Having mentioned it, I suppose I should also say how comprehension is handled in ZF. We have the following axiom:

Separation. For any $\mathbf{U}$-set $X$, if $\varphi (x)$ is any well-formed formula, the class $\{ x \in X : \varphi (x) \}$ is a $\mathbf{U}$-set.

Obviously, in the presence of a universal set, the axiom of separation is equivalent to the naïve axiom of comprehension, so we had better do something about that.

Regularity. Any $\mathbf{U}$-set $X$ has a member $Y$ such that any member of $Y$ is not a member of $X$. (Equivalently, $X \cap Y = \emptyset$.)

In particular, there is no universal set. It is tempting to call say that the membership relation $\in$ is well-founded on $\mathbf{U}$, but there is a subtlety here: only $\mathbf{U}$-sets are guaranteed to have a $\in$-minimal member. There are still other problems to fix, however – so far, there are no axioms that guarantee our universe $\mathbf{U}$ is non-empty! But that is a story for another day.

Finally, we should discuss formal class–set theories such as von Neumann–Bernays–Gödel (NBG) or Morse–Kelley (MK). In these theories, the universe of discourse $\mathbf{U}$ consists of ‘classes’, and a ‘set’ is defined to be a class that is a member of some class. To avoid confusion, let us say $\mathbf{V}$-class for the former and $\mathbf{V}$-set for the latter. A proper $\mathbf{V}$-class is a $\mathbf{V}$-class that is not also a $\mathbf{V}$-set.

We have a class comprehension axiom governing the formation of $\mathbf{V}$-classes:

Bounded class comprehension. If $\varphi (x)$ is a well-formed formula that does not have any bound variables ranging over $\mathbf{V}$-classes, then the class $\{ x : x \text{ is a } \mathbf{V} \text{-set and } \varphi (x) \}$ is a $\mathbf{V}$-class.

Full class comprehension. If $\varphi (x)$ is any well-formed formula, then the class $\{ x : x \text{ is a } \mathbf{V} \text{-set and } \varphi (x) \}$ is a $\mathbf{V}$-class.
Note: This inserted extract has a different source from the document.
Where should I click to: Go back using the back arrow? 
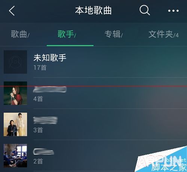(12, 11)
NBG uses the bounded class comprehension axiom, while MK uses the full class comprehension axiom. Either way, we are guaranteed the existence of the $\mathbf{V}$-class $$\mathbf{V} = \{ x : x \text{ is a } \mathbf{V} \text{-set and } x = x \}$$ which contains all $\mathbf{V}$-sets. But is $\mathbf{V}$ itself a $\mathbf{V}$-set? To answer that we need an axiom telling us which $\mathbf{V}$-classes are $\mathbf{V}$-sets.
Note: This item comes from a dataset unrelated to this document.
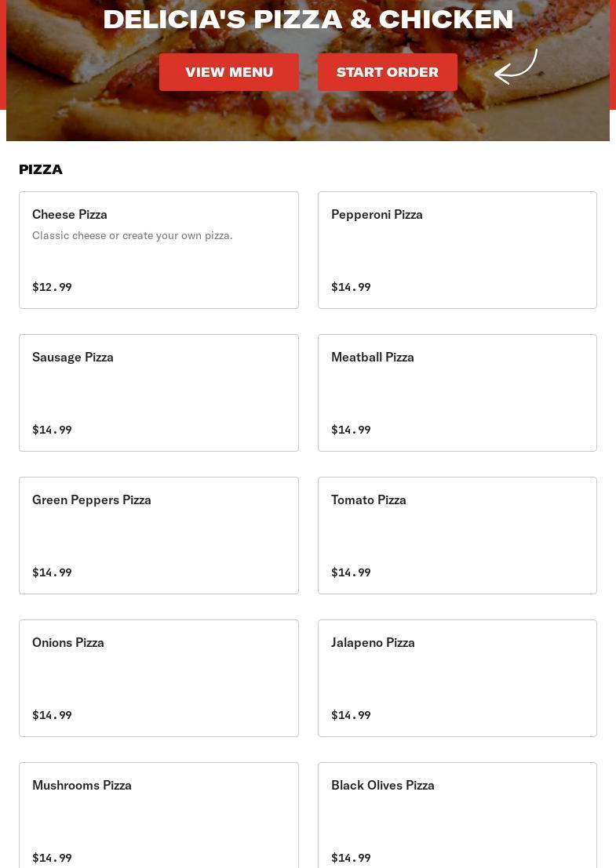Open the Onions Pizza item
Screen dimensions: 616x868
pos(159,679)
Limitation of size. Let us say that a bijection is a $\mathbf{U}$-bijection if its graph exists in $\mathbf{U}$, i.e. if it can be defined by a $\mathbf{V}$-class function. A $\mathbf{V}$-class $X$ is a $\mathbf{V}$-set if and only if there does not exist a $\mathbf{U}$-bijection between $X$ and $\mathbf{V}$.

In particular, $\mathbf{V}$ must be a proper $\mathbf{V}$-class. Note that by definition a proper $\mathbf{V}$-class cannot contain itself. Unfortunately, this doesn't answer the question of whether a $\mathbf{V}$-set can be contained in itself. In NBG and MK, this question is settled by the regularity axiom applied to classes:

Class regularity. Any $\mathbf{V}$-class $X$ has a member $Y$ such that any member of $Y$ is not a member of $X$.
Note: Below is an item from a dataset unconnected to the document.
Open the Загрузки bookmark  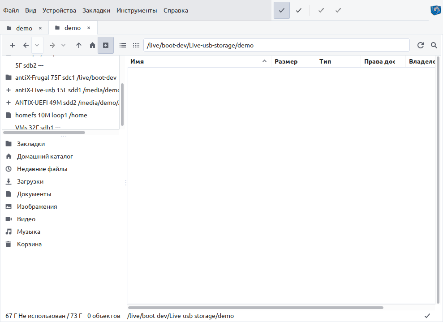[x=30, y=182]
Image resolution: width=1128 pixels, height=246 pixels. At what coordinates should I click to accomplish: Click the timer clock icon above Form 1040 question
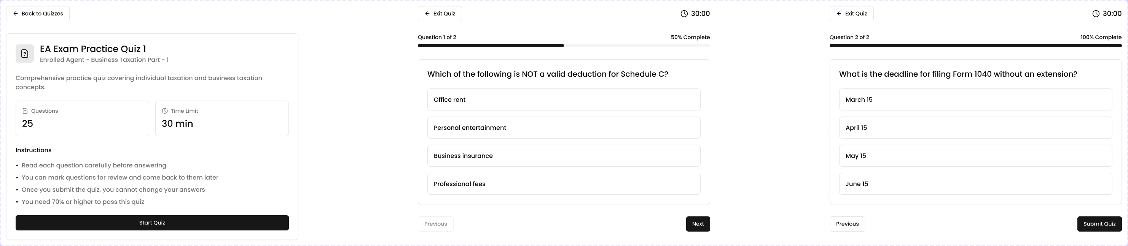click(1096, 14)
Thus, no $\mathbf{V}$-set can contain itself – at least in NBG or MK.

Solution 3:

I don't entirely understand, "We can clearly define a set of sets. I feel intuitively like we ought to define sets which do contain themselves"

You can define the collection of all sets. It is defined by the formula $x = x$. $V = \{x : x = x\}$. Similarly, you can define the collection of all sets that are not members of themselves. The formula that does this is $x \notin x$. Let $A = \{x : x \notin x\}$. In any structure in the language of set theory, these would correspond to definable classes.

However, both of these are not sets. You are interested in the fact that $A$ is not a set. Suppose that $A$ is a set. You have that $A \in A$ or $A \notin A$. If $A \in A$, then $A$ does not satisfy the formula defining $A$; hence, you $A \notin A$. Contradiction. Now suppose that $A \notin A$. Then $A$ satisfies the defining formula for $A$. So $A \in A$. Contradiction. Since neither can occur, you must have that $A$ is not a set.

Russel paradox is resolved by limiting the comprehension axiom. Instead of all definable classes being sets, the axiom of specification asserts that the intersection of any definable class with a set is a set.